Local Banks Offer Aid to Overwhelmed Florida Mortgage Borrowers
Miramar city officials have asked local banks to hold seminars for residents about Florida mortgage practices and to bankroll an emergency fund for such owners.
”We have families in the city who may be in over their heads,” said City Commissioner Troy Samuels, who is spearheading the initiative. “We need to help our families, educate them and help protect them.”
In the first three months of 2006, the city had nine foreclosure filings. Compare that to the same period this year, where there were 43 mortgage defaults.
Miramar, which has 24,330 owner-occupied homes, including town houses and condos, is looking to mirror programs in Louisville, Ky., San Antonio and the Phoenix housing market that offer financial help and mortgage education.
Officials are worried that communities will suffer as foreclosures rise: Property values fall, people move from the neighborhood, and foreclosed homes remain vacant for months, which encourages vandalism.
The Domino Effect…
”It’s a domino effect of negativity,” said Michael Wallace, a senior legislative counsel at the National League of Cities, which is fighting for home mortgage industry regulations.
Roughly half of owners of new homes in Miramar hold adjustable-rate mortgages, many of which will reset soon with higher mortgage interest rates, increasing monthly payments, said City Manager Bob Payton.
”It’s alarming,” Payton said. “These are hard-working people, and they have secure jobs. They just got locked up in a mortgage that’s not best suited for them.”
Samuels said he has spoken to Eastern Financial Florida Credit Union, Tropical Financial Credit Union and RBC Centura Bank about working with the city to help stave off foreclosures.
”We told him we would be interested in learning more about it and may be potentially supporting it,” said Mark Holmes, spokesman for Eastern Financial.
Strings Attached…
Miramar has $60,000 in state money to assist some homeowners who cannot afford to pay their Florida mortgage loans.
But that program comes with income restrictions that disqualify many homeowners in the city, where the average home value is $451,915 for single-family homes and $246,000 for condos.

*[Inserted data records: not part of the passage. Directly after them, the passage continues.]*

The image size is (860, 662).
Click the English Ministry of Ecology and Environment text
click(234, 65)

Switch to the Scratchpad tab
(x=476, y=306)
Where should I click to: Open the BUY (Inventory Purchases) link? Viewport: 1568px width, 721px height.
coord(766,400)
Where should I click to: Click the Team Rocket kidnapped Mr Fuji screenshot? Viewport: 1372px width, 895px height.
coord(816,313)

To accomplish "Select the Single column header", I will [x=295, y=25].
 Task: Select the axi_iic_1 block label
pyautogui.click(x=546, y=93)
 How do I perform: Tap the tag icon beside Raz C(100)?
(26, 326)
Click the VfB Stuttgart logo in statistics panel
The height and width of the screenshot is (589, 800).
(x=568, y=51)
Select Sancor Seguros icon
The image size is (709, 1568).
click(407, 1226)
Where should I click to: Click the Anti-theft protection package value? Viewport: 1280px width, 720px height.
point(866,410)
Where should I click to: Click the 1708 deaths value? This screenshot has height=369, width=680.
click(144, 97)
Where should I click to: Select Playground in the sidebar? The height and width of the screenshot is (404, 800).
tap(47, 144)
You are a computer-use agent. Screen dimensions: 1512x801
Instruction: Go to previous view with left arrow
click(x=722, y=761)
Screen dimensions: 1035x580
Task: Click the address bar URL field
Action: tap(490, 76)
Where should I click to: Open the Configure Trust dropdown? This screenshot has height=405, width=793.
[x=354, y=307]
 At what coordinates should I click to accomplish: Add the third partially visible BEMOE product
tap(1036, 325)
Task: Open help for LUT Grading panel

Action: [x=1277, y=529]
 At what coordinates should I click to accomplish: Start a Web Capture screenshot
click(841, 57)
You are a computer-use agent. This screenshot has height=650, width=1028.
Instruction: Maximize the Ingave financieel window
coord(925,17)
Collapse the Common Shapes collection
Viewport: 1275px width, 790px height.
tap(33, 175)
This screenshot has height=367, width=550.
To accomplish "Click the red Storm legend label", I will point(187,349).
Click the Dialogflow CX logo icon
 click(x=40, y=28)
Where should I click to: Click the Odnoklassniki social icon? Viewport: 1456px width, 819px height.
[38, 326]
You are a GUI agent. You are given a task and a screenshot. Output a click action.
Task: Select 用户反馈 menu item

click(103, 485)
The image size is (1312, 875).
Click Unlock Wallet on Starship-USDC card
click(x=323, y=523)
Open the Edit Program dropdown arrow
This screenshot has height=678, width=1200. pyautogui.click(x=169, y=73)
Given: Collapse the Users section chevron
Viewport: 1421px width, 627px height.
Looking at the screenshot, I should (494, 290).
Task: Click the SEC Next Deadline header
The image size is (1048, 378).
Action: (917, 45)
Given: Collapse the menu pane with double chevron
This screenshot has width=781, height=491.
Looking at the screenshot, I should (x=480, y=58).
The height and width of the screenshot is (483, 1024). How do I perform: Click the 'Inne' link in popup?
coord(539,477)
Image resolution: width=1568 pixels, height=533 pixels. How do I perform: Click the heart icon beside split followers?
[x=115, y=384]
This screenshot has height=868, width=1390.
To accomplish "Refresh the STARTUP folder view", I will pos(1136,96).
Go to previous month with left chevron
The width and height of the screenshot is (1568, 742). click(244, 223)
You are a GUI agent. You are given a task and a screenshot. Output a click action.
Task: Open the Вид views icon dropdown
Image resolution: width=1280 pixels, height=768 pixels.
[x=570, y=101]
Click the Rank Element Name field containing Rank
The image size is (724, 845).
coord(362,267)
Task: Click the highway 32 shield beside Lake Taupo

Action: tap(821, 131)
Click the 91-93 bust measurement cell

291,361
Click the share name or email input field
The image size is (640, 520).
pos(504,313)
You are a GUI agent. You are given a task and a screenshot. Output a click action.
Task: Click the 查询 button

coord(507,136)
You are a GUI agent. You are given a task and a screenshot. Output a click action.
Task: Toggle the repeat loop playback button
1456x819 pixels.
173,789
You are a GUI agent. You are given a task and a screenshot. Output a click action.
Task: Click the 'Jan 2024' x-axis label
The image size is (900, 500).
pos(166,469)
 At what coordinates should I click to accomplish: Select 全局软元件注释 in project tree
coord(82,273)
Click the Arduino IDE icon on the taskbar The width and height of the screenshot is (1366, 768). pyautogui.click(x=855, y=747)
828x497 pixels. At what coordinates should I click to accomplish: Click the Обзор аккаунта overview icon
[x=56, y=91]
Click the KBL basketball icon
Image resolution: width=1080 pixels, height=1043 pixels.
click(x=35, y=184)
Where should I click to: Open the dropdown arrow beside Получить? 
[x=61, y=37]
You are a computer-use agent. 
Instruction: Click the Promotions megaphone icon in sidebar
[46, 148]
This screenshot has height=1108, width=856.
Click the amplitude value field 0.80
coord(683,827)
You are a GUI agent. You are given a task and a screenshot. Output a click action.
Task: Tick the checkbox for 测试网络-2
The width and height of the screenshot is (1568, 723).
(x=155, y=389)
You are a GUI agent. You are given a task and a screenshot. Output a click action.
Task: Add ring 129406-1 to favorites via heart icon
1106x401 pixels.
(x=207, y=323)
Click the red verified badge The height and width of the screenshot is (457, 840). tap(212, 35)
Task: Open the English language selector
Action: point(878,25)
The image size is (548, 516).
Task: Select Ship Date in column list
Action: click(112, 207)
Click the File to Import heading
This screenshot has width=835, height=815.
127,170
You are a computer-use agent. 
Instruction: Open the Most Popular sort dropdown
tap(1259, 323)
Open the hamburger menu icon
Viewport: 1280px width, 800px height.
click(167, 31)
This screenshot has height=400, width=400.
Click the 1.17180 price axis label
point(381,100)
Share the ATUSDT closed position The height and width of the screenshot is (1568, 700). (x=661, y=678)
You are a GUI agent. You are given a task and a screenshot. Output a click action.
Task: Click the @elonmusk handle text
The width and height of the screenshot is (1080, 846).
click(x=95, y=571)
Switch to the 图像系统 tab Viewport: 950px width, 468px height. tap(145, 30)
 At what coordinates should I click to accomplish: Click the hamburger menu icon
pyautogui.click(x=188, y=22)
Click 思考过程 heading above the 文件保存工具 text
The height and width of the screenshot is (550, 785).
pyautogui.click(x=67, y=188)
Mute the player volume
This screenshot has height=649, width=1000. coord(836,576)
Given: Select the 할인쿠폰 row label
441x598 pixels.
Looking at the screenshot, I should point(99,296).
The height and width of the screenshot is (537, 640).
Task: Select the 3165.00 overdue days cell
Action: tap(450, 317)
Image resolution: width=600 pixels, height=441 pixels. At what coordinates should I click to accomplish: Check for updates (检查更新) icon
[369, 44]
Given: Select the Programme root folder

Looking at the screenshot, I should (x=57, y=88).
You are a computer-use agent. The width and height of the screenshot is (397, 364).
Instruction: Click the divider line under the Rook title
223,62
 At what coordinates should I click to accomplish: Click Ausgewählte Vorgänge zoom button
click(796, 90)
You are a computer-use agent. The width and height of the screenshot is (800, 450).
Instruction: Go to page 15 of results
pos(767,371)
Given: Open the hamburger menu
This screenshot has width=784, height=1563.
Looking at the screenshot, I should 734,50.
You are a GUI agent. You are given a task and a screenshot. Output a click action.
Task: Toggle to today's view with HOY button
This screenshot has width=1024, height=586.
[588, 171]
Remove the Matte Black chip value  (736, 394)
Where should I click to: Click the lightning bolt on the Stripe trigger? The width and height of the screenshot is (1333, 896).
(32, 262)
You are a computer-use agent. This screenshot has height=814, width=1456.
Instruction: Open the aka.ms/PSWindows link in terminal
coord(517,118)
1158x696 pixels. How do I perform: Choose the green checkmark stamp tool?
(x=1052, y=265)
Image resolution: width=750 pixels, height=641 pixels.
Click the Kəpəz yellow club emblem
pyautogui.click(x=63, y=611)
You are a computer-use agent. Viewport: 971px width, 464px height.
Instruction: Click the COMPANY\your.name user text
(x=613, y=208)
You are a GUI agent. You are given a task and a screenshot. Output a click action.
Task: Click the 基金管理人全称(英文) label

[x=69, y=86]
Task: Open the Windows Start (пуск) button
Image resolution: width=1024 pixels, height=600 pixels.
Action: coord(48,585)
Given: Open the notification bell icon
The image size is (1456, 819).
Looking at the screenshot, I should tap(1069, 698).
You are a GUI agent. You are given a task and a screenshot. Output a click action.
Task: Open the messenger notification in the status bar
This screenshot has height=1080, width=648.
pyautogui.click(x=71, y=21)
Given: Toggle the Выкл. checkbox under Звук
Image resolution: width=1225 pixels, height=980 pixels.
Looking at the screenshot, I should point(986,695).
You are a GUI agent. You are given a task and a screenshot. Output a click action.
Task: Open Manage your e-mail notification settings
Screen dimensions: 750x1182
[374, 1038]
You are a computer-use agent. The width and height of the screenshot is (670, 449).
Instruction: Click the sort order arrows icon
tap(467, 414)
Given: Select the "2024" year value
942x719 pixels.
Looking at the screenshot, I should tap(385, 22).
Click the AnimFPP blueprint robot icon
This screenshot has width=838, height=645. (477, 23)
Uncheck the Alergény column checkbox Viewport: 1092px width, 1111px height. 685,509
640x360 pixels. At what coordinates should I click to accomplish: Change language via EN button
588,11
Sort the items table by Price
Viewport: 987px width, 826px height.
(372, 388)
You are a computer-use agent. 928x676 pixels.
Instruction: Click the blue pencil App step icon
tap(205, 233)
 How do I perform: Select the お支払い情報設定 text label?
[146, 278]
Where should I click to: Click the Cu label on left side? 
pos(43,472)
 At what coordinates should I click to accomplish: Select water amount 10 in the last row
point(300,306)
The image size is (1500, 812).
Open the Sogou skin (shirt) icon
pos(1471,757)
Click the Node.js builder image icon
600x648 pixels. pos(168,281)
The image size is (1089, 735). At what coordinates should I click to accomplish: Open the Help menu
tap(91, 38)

”A large group of people who are being impacted in this market are middle and upper middle class,” said Gus Zambrano, Miramar’s economic development and revitalization director.
Since the mid-’90s, 9,839 homes have been built west of Interstate 75, helping to make Miramar one of the fastest-growing cities in the nation, according to the U.S. Census Bureau. Those expensive new homes lured many buyers using unconventional mortgages.
For example: flight attendant Joann Soufisiavash bought a sprawling Miramar home for $459,900 almost two years ago using 100 percent financing and two mortgages.
Now, she can’t afford the $2,800 payment (not including taxes and homeowner’s insurance), and her home in a gated community is in the process of foreclosure.
She owes $502,000 on it. It has been appraised at $439,000.
”My American dream turned into a nightmare,” said Soufisiavash, 46. “I don’t know how this is going to end up.”